Les risques professionnels dans le secteur éolien,
article suivi d’un reportage sur la sécurité à bord d’un câblier.

Prevent Focus, 2014, novembre, pp.16-20

Les données concernant les risques professionnels sont encore rares sur ce secteur de l’énergie éolienne.
Cependant, des chercheurs canadiens ont procédé à une veille internationale et ont analysé 148 accidents survenus à travers le monde ayant impliqué 287 travailleurs.
Le secteur de la construction bénéficie d’une bonne organisation et d’une durée de réalisation courte et totalise pour ces raisons beaucoup moins d’accidents (32) que la maintenance des installations.
Le transport est pourvoyeur de nombreux accidents (23 accidents routiers) et la mer impliquant bateaux et barges pour les parcs éoliens off-shore a concerné 113 travailleurs au cours de 4 accidents.
La maintenance des installations est responsable de chutes de travailleurs (24), en lien avec le travail en hauteur, d’accidents liés à l’omniprésence d’électricité sous haute tension (16), de lésions liées aux chutes d’objets (14) et aux chocs (13) en raison de pièces en mouvement dans un espace restreint, d’explosions (2).

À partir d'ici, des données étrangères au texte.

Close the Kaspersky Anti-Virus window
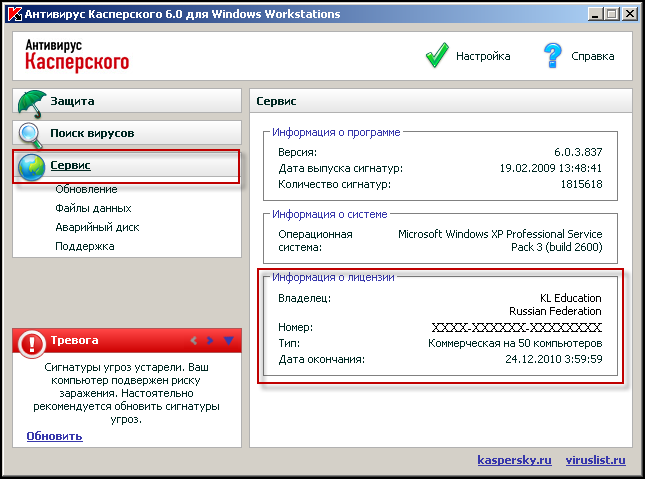 [628, 14]
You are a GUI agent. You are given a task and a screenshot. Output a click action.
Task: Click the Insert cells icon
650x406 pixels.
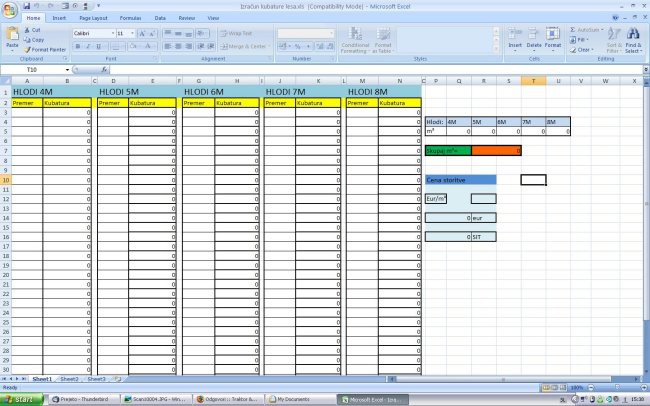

Ces nouvelles technologies créent de nouveaux métiers dont celui de câbleur offshore chargé de tirer des câbles depuis la côte vers le parc éolien, puis de les enfouir dans le fond marin et de relier les éoliennes entre elles.
Les conditions climatiques sont un élément important à prendre en compte et il peut arriver aux équipes de rester une semaine sans pouvoir travailler avec obligation de maintenir le bateau à l’abri dans une baie. C’est peut-être à ce moment que la situation est la plus critique car l’équipage s’ennuie et cohabiter à 55 personnes dans un espace réduit a des conséquences psychosociales.
Hisser et gréer sont les principales manipulations pourvoyeuses d’accidents tout comme l’entretien qui nécessite de désactiver les équipements sous tension.
Le manque de place sur les navires est aussi un facteur d’accident : trébuchement, coincement, etc.. La zone de travail sera délimitée et le rangement sera primordial.
La promiscuité favorise la contamination des maladies infectieuses et une grande importance doit être accordée à l’hygiène (lavage des mains, usage du gel hydralcoolique).
Le travail est organisé en journées de douze heures, 7 jours sur 7 pendant quatre semaines. L’équipage change deux fois par semaine, ce qui permet de ne pas toujours travailler avec les mêmes personnes, ce qui aide à éviter la routine et à rester vigilant. Le risque est aussi celui de tomber à la mer lors de l’embarquement ou du débarquement, le câblier étant ancré en pleine mer et le transfert à bord se faisant à l’aide d’un navire de petite taille facilement ballotté par les flots.
Un infirmier est toujours présent à bord et tous les membres de l’équipage suivent une formation particulière à la sécurité, aux premiers secours, à la lutte contre l’incendie et aux techniques de survie.
Le respect mutuel à bord des bateaux est essentiel car il est indispensable d’établir une relation de confiance avec les collègues.